The variables include temper, selfishness, sexual compatibility, spending quality time together and finances.

"Finances can be challenging. One of the partners is a spender and they spend more than they have. That gets them into constant trouble," he said.

Communication also can be problematic. The husband may not be good at communicating but the wife is, which becomes a source of frustration to her because she wants to talk to him for hours and he is not a talker, Cline said.

Or "some people have a temper. They're wonderful people, but they may explode or have an issue in that area."

How can couples manage their disagreements before they become a problem? They need to have the commitment and willingness to work on them in a kind and loving way, according to Cline. They should also use positive affirmation with their spouse. Criticism is a killer. "It has the power to really create problems in a relationship," he said.

If what you're doing doesn't work, get help. "What you need is a little mentoring," he said.

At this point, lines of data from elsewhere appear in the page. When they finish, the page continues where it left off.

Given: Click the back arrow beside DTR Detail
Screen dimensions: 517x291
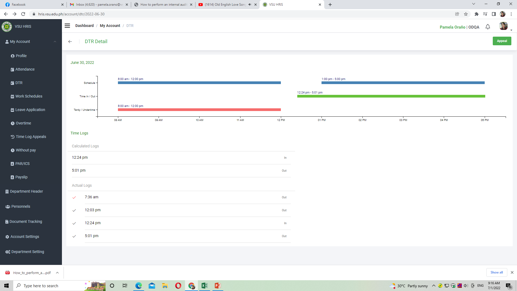Looking at the screenshot, I should pos(70,41).
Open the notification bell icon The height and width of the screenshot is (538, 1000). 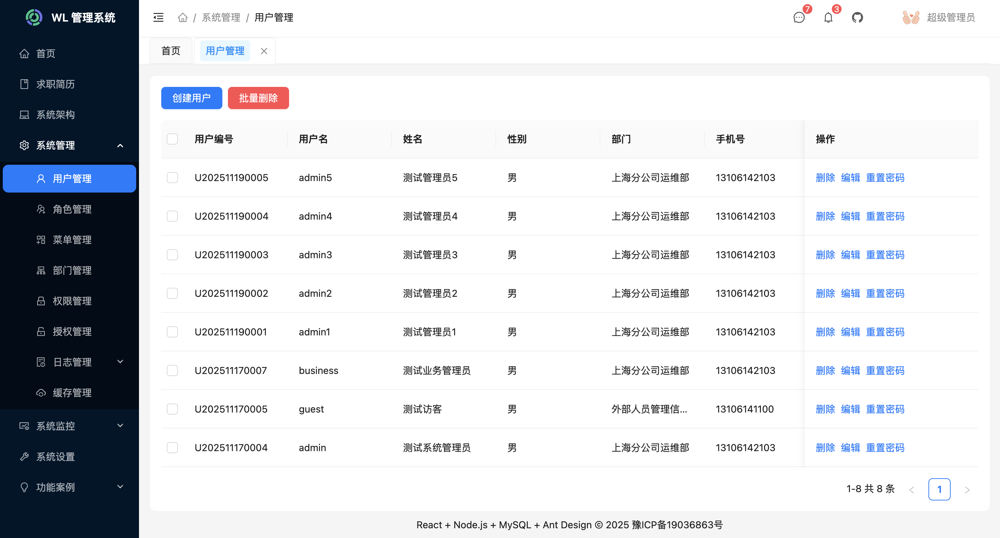(x=828, y=17)
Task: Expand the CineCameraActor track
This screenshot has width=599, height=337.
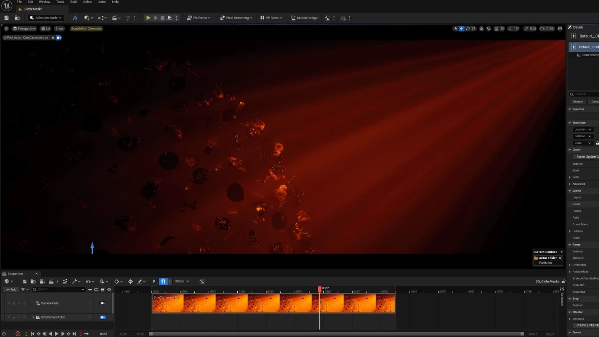Action: [33, 317]
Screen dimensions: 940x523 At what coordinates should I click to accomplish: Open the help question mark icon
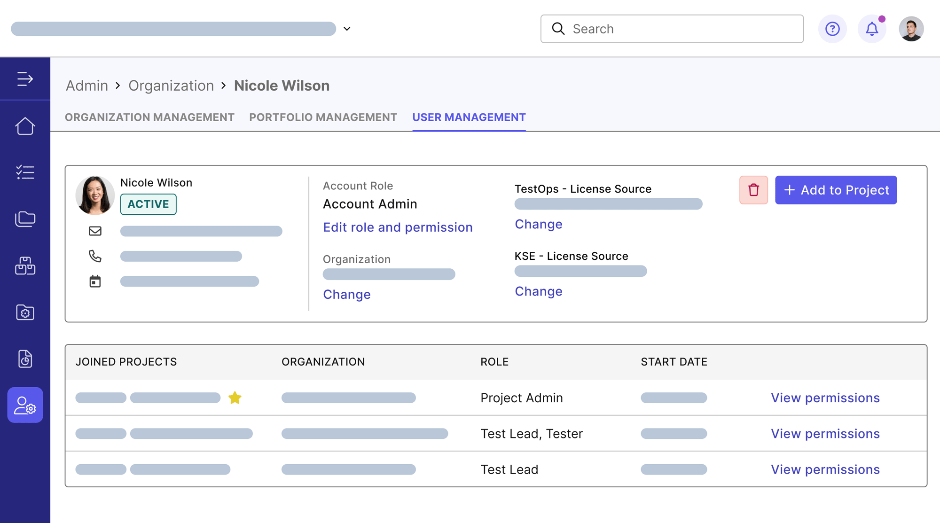pos(832,29)
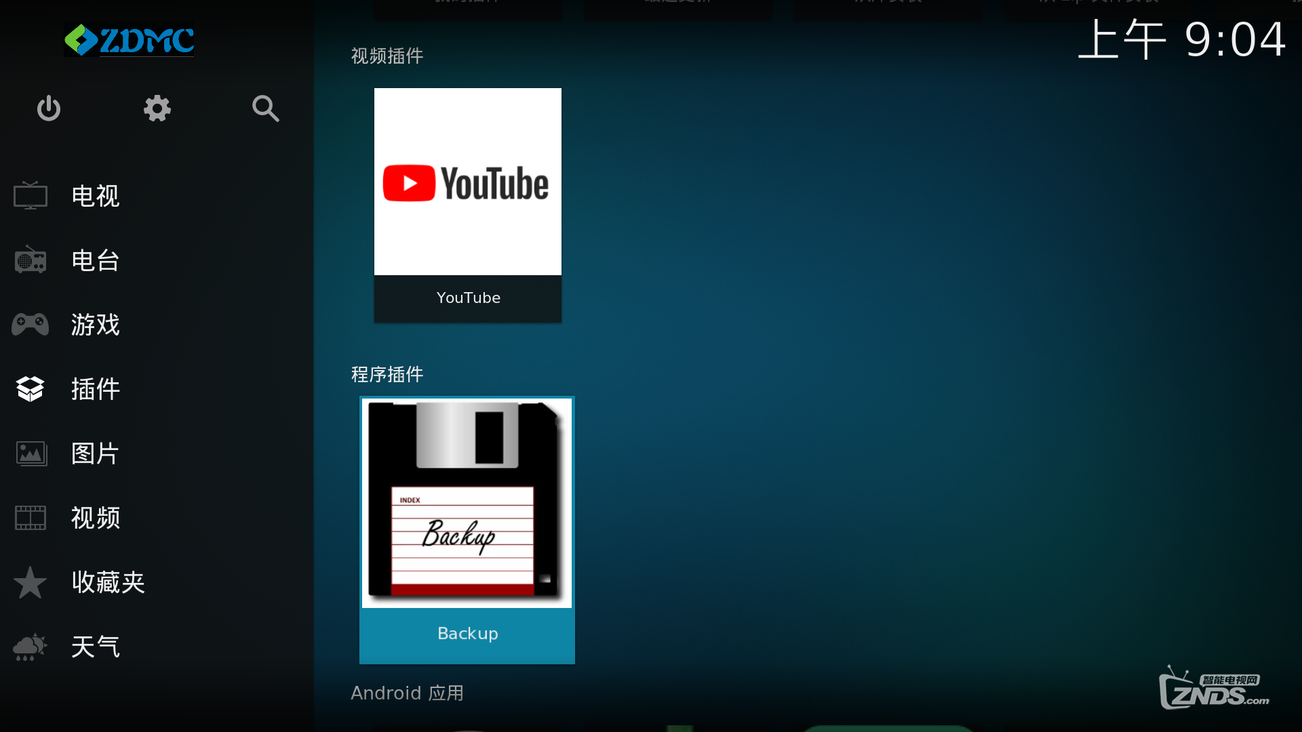Click the ZDMC logo
Image resolution: width=1302 pixels, height=732 pixels.
(x=129, y=40)
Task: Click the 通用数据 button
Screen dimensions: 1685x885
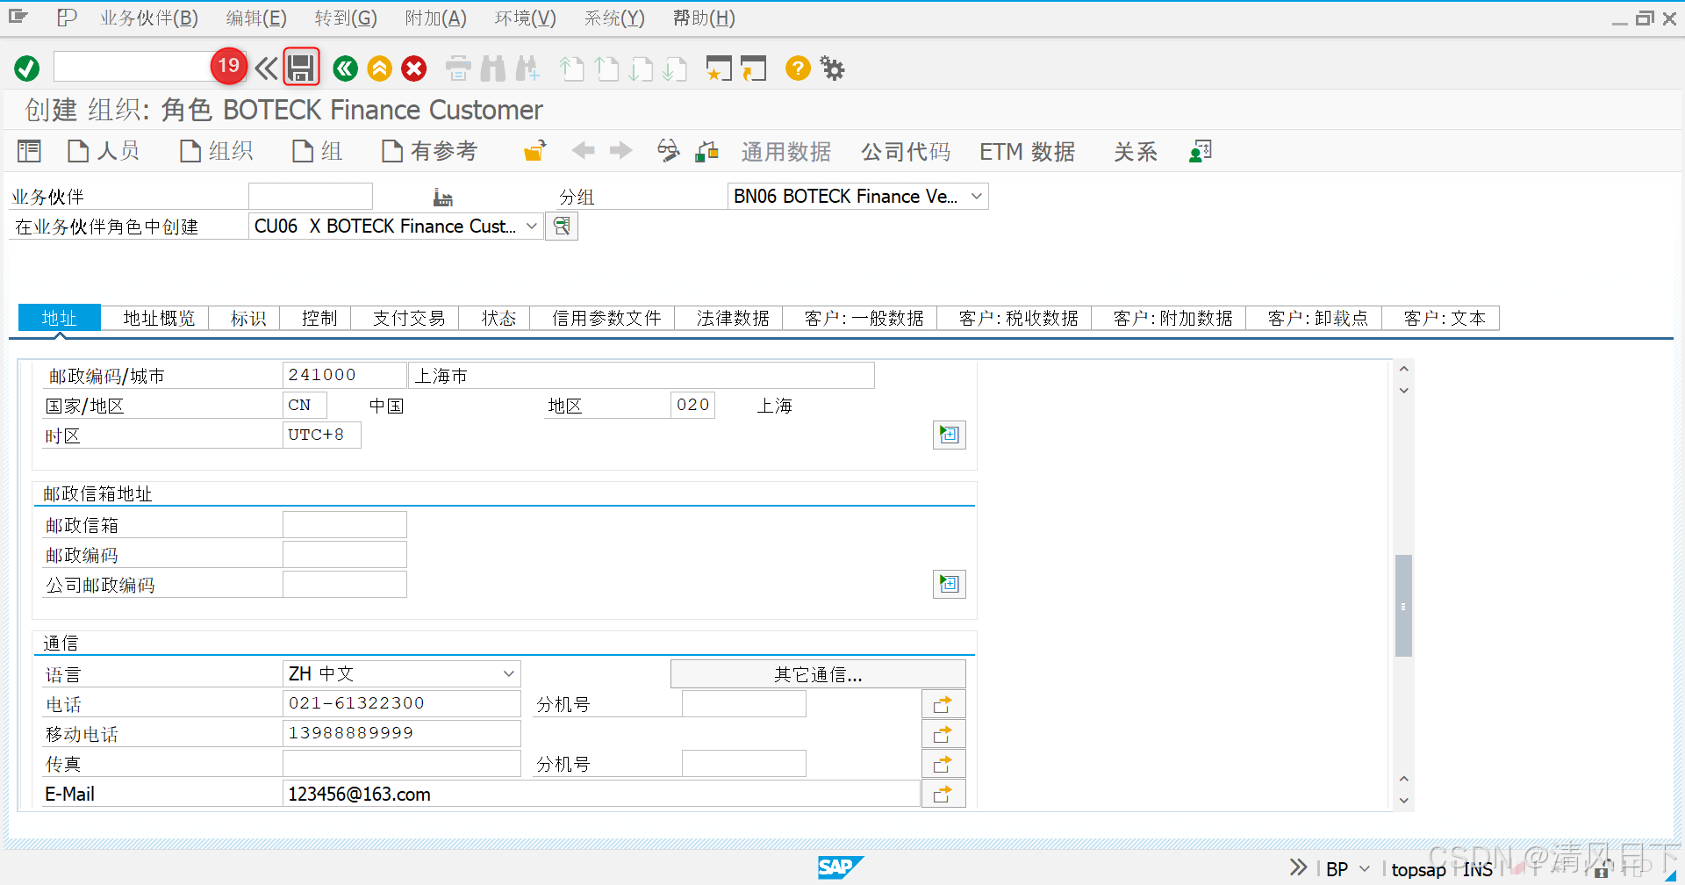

According to Cline, divorce is not necessarily the answer. "I see many couples who have solvable problems (yet) they get divorced. A lot of people throw in the towel at the first sign of trouble. What I know but they don't is if they would be a little more patient and a little more flexible, they could solve the problem. I can't tell you how many people I've seen on their second or third marriage, and they say they are far worse than their first marriage." When divorced people marry again, the chances of getting divorced are much higher, he said.

Particular hot spots in marriages these days are power struggles and selfishness. There are people who are not willing to make the sacrifices necessary to make a relationship work and a family work, Cline said.